Isso mesmo, eu sou bicha, eu sou sapatão, eu sou traveco. E o que você fará comigo?
Eu estou aqui e não vou mais viver uma vida miserável e precária. Quero uma vida
onde eu possa dar pinta, transar com quem eu tenha vontade, ser dona/dono do meu
corpo, escarrar no casamento como instituição apropriada e única para viver o amor e
o afeto, vomitar todo o lixo que você me fez engolir calada/o.”
Neste momento, a dialética (binária) do senhor e escravo tem que acertar suas contas
com um terceiro termo: o abjeto. No entanto, o outro-abjeto sempre esteve presente,
como ente fantasmagórico fazendo seu trabalho incessante de produção da vergonha e
garantindo, assim, por sua presente-ausência, a reprodução das normas de gênero.
“Queer” só tem sentido se assumido como lugar no mundo aquilo que serviria para me
excluir. Portanto, se eu digo queer no contexto norte-americano é inteligível, seja
como ferramenta de luta política ou como agressão. Qual a disputa que se pode fazer
com o nome “queer” no contexto brasileiro? Nenhuma.

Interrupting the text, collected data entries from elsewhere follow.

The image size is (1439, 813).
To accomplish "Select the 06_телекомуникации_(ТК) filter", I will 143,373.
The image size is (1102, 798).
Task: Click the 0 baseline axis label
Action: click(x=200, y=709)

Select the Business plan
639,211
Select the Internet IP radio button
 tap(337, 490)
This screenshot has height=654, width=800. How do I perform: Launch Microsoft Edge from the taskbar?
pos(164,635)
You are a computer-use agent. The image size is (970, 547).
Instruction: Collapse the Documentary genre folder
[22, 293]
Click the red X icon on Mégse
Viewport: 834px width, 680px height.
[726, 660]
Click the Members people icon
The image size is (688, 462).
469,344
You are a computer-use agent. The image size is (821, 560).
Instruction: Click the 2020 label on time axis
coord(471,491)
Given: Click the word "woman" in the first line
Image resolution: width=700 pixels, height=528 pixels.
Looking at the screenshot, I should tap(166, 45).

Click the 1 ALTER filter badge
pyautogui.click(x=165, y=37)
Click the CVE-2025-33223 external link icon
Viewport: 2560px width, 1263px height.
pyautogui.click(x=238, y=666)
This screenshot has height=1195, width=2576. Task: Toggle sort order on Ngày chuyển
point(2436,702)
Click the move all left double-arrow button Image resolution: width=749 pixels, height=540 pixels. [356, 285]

Ainda soa como uma esquisitice homens que se afirmam feministas, mulheres trans
que se confrontam com um feminismo conservador que negam a possibilidade de se
viver o gênero fora dos marcos das identidades genitalizados (onde mulher/vagina e
homem/pênis seriam as expressões legítimas e normais das feminilidades e
masculinidades). Contraditoriamente, os movimentos sociais que demandam mais
políticas públicas referendadas nas supostas diferenças naturais estão reforçando o
poder do Estado no controle e seleção das vidas.